Copy out all the records below, putting "drop-down menu" wherever "dropdown" appears and keeping every other word as it is.

Task inputs
********

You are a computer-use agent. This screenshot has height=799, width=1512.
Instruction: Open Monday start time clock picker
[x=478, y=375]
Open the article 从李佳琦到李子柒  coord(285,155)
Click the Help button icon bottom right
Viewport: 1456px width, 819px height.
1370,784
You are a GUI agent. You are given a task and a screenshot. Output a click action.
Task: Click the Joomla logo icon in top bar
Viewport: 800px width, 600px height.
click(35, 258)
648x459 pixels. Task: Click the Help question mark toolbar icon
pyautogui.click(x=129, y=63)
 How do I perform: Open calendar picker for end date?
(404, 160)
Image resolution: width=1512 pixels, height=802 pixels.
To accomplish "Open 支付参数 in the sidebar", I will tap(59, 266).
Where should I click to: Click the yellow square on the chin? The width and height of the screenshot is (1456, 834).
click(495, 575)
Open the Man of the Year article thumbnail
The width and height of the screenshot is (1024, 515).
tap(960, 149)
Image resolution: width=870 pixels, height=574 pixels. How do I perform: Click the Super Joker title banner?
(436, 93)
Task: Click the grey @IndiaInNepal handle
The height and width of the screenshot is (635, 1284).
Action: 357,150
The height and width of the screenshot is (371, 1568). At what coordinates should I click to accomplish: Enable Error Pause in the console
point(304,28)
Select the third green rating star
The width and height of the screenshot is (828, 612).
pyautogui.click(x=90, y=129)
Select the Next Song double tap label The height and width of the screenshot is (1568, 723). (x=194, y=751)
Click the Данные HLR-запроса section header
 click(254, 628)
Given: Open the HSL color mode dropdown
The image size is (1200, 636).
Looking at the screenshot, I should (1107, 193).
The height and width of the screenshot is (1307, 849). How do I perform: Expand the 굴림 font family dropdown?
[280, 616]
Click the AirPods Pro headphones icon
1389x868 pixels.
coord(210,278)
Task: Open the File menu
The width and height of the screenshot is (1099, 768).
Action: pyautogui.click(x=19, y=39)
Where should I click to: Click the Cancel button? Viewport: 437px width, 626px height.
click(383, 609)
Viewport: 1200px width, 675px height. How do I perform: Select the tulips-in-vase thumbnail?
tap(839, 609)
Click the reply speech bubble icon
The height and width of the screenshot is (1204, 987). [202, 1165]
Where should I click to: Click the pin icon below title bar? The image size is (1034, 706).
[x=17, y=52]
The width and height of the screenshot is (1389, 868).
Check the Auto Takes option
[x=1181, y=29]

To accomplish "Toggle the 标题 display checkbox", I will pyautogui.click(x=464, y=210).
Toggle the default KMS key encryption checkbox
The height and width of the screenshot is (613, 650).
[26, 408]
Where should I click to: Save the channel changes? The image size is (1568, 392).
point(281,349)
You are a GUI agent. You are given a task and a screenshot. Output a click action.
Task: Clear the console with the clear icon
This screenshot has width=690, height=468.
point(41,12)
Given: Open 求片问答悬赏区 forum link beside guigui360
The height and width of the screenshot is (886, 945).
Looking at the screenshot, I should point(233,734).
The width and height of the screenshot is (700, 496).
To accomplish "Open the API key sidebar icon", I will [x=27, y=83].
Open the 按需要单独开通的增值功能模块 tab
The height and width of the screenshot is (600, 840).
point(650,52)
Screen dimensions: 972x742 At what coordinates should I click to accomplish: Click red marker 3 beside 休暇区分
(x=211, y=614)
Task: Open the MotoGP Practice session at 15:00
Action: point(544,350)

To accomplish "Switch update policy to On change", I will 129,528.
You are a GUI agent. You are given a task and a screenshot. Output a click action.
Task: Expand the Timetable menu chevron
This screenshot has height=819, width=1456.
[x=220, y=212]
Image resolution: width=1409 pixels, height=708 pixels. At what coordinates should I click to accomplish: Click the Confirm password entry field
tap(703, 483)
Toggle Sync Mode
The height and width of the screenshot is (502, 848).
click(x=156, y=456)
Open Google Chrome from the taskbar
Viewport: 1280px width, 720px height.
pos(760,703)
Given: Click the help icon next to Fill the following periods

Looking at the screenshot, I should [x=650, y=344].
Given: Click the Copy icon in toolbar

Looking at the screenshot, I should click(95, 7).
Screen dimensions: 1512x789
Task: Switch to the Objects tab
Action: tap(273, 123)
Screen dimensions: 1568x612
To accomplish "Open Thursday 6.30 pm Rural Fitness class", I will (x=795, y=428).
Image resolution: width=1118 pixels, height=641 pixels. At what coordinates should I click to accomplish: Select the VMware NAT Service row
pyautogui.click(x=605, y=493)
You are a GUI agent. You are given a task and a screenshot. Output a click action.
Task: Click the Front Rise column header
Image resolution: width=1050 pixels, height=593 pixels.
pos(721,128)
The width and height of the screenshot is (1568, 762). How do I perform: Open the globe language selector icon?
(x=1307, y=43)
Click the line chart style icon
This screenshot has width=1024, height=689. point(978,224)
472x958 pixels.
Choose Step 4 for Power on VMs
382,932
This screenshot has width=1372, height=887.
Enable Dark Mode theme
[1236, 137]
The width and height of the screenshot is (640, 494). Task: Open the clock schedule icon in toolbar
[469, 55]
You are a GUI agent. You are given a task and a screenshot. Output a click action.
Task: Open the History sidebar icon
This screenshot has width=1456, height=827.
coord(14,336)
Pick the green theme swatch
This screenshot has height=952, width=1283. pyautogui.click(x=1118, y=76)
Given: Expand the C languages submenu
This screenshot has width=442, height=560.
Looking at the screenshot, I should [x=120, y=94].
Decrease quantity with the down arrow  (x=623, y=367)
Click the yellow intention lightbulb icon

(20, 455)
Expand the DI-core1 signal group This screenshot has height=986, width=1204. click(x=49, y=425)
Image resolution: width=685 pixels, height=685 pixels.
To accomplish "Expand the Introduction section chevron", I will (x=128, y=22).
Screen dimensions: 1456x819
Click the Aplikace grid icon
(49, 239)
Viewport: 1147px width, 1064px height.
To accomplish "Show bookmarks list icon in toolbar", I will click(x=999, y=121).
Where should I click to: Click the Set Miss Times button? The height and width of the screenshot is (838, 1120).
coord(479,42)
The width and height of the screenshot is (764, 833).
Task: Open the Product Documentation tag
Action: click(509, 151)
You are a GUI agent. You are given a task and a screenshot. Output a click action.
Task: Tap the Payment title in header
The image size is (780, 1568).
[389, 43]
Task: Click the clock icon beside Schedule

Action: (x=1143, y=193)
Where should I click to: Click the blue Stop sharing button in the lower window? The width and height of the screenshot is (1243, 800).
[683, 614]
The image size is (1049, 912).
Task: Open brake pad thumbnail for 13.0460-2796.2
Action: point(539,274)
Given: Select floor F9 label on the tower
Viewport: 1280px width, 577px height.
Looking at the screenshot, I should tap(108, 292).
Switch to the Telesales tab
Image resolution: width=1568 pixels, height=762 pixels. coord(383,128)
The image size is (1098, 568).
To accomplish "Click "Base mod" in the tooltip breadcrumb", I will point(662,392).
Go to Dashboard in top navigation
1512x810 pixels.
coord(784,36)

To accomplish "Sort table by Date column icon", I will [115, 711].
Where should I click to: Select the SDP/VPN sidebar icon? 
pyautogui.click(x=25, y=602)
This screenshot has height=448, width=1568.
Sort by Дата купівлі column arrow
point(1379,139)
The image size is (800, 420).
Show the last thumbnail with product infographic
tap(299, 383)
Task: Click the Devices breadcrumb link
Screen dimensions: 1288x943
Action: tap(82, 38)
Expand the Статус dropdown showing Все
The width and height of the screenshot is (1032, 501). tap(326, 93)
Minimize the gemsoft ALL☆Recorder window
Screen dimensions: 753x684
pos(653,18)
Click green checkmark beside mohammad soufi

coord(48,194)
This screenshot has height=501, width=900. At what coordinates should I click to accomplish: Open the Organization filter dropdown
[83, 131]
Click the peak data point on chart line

********

Final answer
You are a computer-use agent. This screenshot has height=799, width=1512.
Instruction: Open Monday start time clock picker
[x=478, y=375]
Open the article 从李佳琦到李子柒  coord(285,155)
Click the Help button icon bottom right
Viewport: 1456px width, 819px height.
1370,784
You are a GUI agent. You are given a task and a screenshot. Output a click action.
Task: Click the Joomla logo icon in top bar
Viewport: 800px width, 600px height.
click(35, 258)
648x459 pixels. Task: Click the Help question mark toolbar icon
pyautogui.click(x=129, y=63)
 How do I perform: Open calendar picker for end date?
(404, 160)
Image resolution: width=1512 pixels, height=802 pixels.
To accomplish "Open 支付参数 in the sidebar", I will tap(59, 266).
Where should I click to: Click the yellow square on the chin? The width and height of the screenshot is (1456, 834).
click(495, 575)
Open the Man of the Year article thumbnail
The width and height of the screenshot is (1024, 515).
tap(960, 149)
Image resolution: width=870 pixels, height=574 pixels. How do I perform: Click the Super Joker title banner?
(436, 93)
Task: Click the grey @IndiaInNepal handle
The height and width of the screenshot is (635, 1284).
Action: 357,150
The height and width of the screenshot is (371, 1568). At what coordinates should I click to accomplish: Enable Error Pause in the console
point(304,28)
Select the third green rating star
The width and height of the screenshot is (828, 612).
pyautogui.click(x=90, y=129)
Select the Next Song double tap label The height and width of the screenshot is (1568, 723). (x=194, y=751)
Click the Данные HLR-запроса section header
 click(254, 628)
Given: Open the HSL color mode drop-down menu
The image size is (1200, 636).
Looking at the screenshot, I should (1107, 193).
The height and width of the screenshot is (1307, 849). How do I perform: Expand the 굴림 font family drop-down menu?
[280, 616]
Click the AirPods Pro headphones icon
1389x868 pixels.
coord(210,278)
Task: Open the File menu
The width and height of the screenshot is (1099, 768).
Action: pyautogui.click(x=19, y=39)
Where should I click to: Click the Cancel button? Viewport: 437px width, 626px height.
click(383, 609)
Viewport: 1200px width, 675px height. How do I perform: Select the tulips-in-vase thumbnail?
tap(839, 609)
Click the reply speech bubble icon
The height and width of the screenshot is (1204, 987). [202, 1165]
Where should I click to: Click the pin icon below title bar? The image size is (1034, 706).
[x=17, y=52]
The width and height of the screenshot is (1389, 868).
Check the Auto Takes option
[x=1181, y=29]

To accomplish "Toggle the 标题 display checkbox", I will pyautogui.click(x=464, y=210).
Toggle the default KMS key encryption checkbox
The height and width of the screenshot is (613, 650).
[26, 408]
Where should I click to: Save the channel changes? The image size is (1568, 392).
point(281,349)
You are a GUI agent. You are given a task and a screenshot. Output a click action.
Task: Clear the console with the clear icon
This screenshot has width=690, height=468.
point(41,12)
Given: Open 求片问答悬赏区 forum link beside guigui360
The height and width of the screenshot is (886, 945).
Looking at the screenshot, I should point(233,734).
The width and height of the screenshot is (700, 496).
To accomplish "Open the API key sidebar icon", I will [x=27, y=83].
Open the 按需要单独开通的增值功能模块 tab
The height and width of the screenshot is (600, 840).
point(650,52)
Screen dimensions: 972x742 At what coordinates should I click to accomplish: Click red marker 3 beside 休暇区分
(x=211, y=614)
Task: Open the MotoGP Practice session at 15:00
Action: point(544,350)

To accomplish "Switch update policy to On change", I will 129,528.
You are a GUI agent. You are given a task and a screenshot. Output a click action.
Task: Expand the Timetable menu chevron
This screenshot has height=819, width=1456.
[x=220, y=212]
Image resolution: width=1409 pixels, height=708 pixels. At what coordinates should I click to accomplish: Click the Confirm password entry field
tap(703, 483)
Toggle Sync Mode
The height and width of the screenshot is (502, 848).
click(x=156, y=456)
Open Google Chrome from the taskbar
Viewport: 1280px width, 720px height.
pos(760,703)
Given: Click the help icon next to Fill the following periods

Looking at the screenshot, I should [x=650, y=344].
Given: Click the Copy icon in toolbar

Looking at the screenshot, I should click(95, 7).
Screen dimensions: 1512x789
Task: Switch to the Objects tab
Action: tap(273, 123)
Screen dimensions: 1568x612
To accomplish "Open Thursday 6.30 pm Rural Fitness class", I will (x=795, y=428).
Image resolution: width=1118 pixels, height=641 pixels. At what coordinates should I click to accomplish: Select the VMware NAT Service row
pyautogui.click(x=605, y=493)
You are a GUI agent. You are given a task and a screenshot. Output a click action.
Task: Click the Front Rise column header
Image resolution: width=1050 pixels, height=593 pixels.
pos(721,128)
The width and height of the screenshot is (1568, 762). How do I perform: Open the globe language selector icon?
(x=1307, y=43)
Click the line chart style icon
This screenshot has width=1024, height=689. point(978,224)
472x958 pixels.
Choose Step 4 for Power on VMs
382,932
This screenshot has width=1372, height=887.
Enable Dark Mode theme
[1236, 137]
The width and height of the screenshot is (640, 494). Task: Open the clock schedule icon in toolbar
[469, 55]
You are a GUI agent. You are given a task and a screenshot. Output a click action.
Task: Open the History sidebar icon
This screenshot has width=1456, height=827.
coord(14,336)
Pick the green theme swatch
This screenshot has height=952, width=1283. pyautogui.click(x=1118, y=76)
Given: Expand the C languages submenu
This screenshot has width=442, height=560.
Looking at the screenshot, I should [x=120, y=94].
Decrease quantity with the down arrow  (x=623, y=367)
Click the yellow intention lightbulb icon

(20, 455)
Expand the DI-core1 signal group This screenshot has height=986, width=1204. click(x=49, y=425)
Image resolution: width=685 pixels, height=685 pixels.
To accomplish "Expand the Introduction section chevron", I will (x=128, y=22).
Screen dimensions: 1456x819
Click the Aplikace grid icon
(49, 239)
Viewport: 1147px width, 1064px height.
To accomplish "Show bookmarks list icon in toolbar", I will click(x=999, y=121).
Where should I click to: Click the Set Miss Times button? The height and width of the screenshot is (838, 1120).
coord(479,42)
The width and height of the screenshot is (764, 833).
Task: Open the Product Documentation tag
Action: click(509, 151)
You are a GUI agent. You are given a task and a screenshot. Output a click action.
Task: Tap the Payment title in header
The image size is (780, 1568).
[389, 43]
Task: Click the clock icon beside Schedule

Action: (x=1143, y=193)
Where should I click to: Click the blue Stop sharing button in the lower window? The width and height of the screenshot is (1243, 800).
[683, 614]
The image size is (1049, 912).
Task: Open brake pad thumbnail for 13.0460-2796.2
Action: point(539,274)
Given: Select floor F9 label on the tower
Viewport: 1280px width, 577px height.
Looking at the screenshot, I should tap(108, 292).
Switch to the Telesales tab
Image resolution: width=1568 pixels, height=762 pixels. coord(383,128)
The image size is (1098, 568).
To accomplish "Click "Base mod" in the tooltip breadcrumb", I will point(662,392).
Go to Dashboard in top navigation
1512x810 pixels.
coord(784,36)

To accomplish "Sort table by Date column icon", I will [115, 711].
Where should I click to: Select the SDP/VPN sidebar icon? 
pyautogui.click(x=25, y=602)
This screenshot has height=448, width=1568.
Sort by Дата купівлі column arrow
point(1379,139)
The image size is (800, 420).
Show the last thumbnail with product infographic
tap(299, 383)
Task: Click the Devices breadcrumb link
Screen dimensions: 1288x943
Action: tap(82, 38)
Expand the Статус drop-down menu showing Все
The width and height of the screenshot is (1032, 501). tap(326, 93)
Minimize the gemsoft ALL☆Recorder window
Screen dimensions: 753x684
pos(653,18)
Click green checkmark beside mohammad soufi

coord(48,194)
This screenshot has height=501, width=900. At what coordinates should I click to accomplish: Open the Organization filter drop-down menu
[83, 131]
Click the peak data point on chart line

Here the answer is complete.